CO2 Bodenzertifikate

Zertifikathandel

Der Zertifikatehandel, der die CO2-Einlagerung in den Bodenhumus finanziell unterstützen soll muss institutionalisiert werden. Dafür bedarf es einer gemeinnützigen oder öffentlich-rechtlichen Einrichtung, wie z.B. die Gründung eines Vereins, der den CO2 Zertifikathandel organisiert und die notwendigen Resourcen bündelt. Diese Einrichtung hat das Ziel einen, sich aus dem Zertifikatehandel selbst tragenden Betrieb aufzunehmen. Dazu soll im Rahmen des zweijährigen Projekts ein passendes Geschäftsmodell für die nachfolgende Durchführung des Handels entwickelt werden.

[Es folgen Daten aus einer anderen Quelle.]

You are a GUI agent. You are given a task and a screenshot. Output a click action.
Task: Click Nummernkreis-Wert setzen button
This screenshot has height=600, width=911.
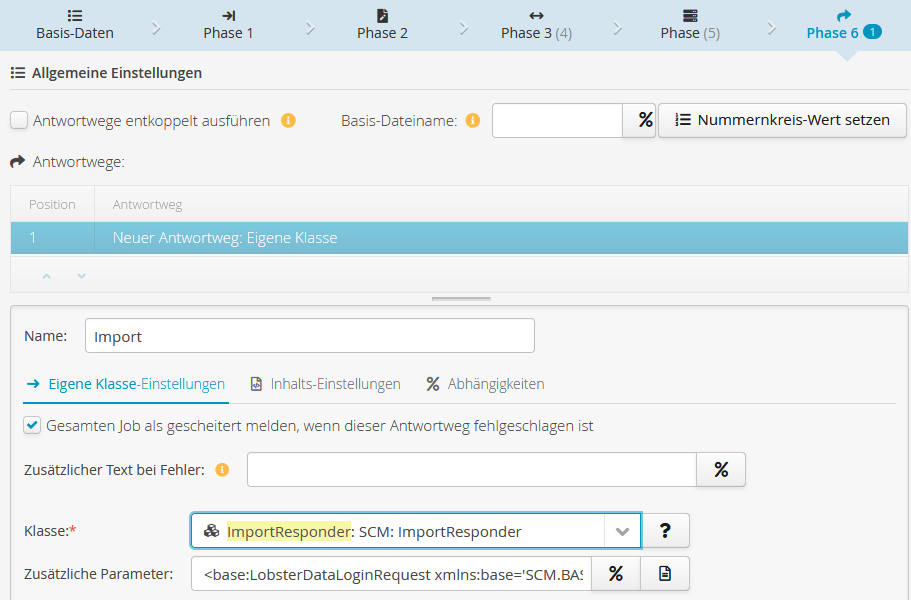click(x=782, y=120)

Nach Ende des Projektes soll ein Vorschlag für Ausgestaltung der CO2 Handelsplattform mit Rechts- und Organisationsform definiert sein. Dabei soll auch geprüft werden, ob anstelle eines eigenen Vertriebs die Kooperationen mit etablierten Plattformen für Zertifikatehandel möglich ist, wo umweltbewusste Kunden dann “regionale Zertifikate” zur Kompensation ihrer durch Geschäftstätigkeit oder Lebensstil verursachten Emissionen kaufen können. Angestrebt wird eine möglichst hohe Transparenz und eine möglichst direkte Beziehung zwischen dem Landwirt der CO2 mindert und dem Kunden die Zertifikate erwirbt, z. B. durch einen Hinweis auf die Anwendung der gekauften Zertifikate auf bestimmten Flächen in einer Gemeinde oder einem Betrieb.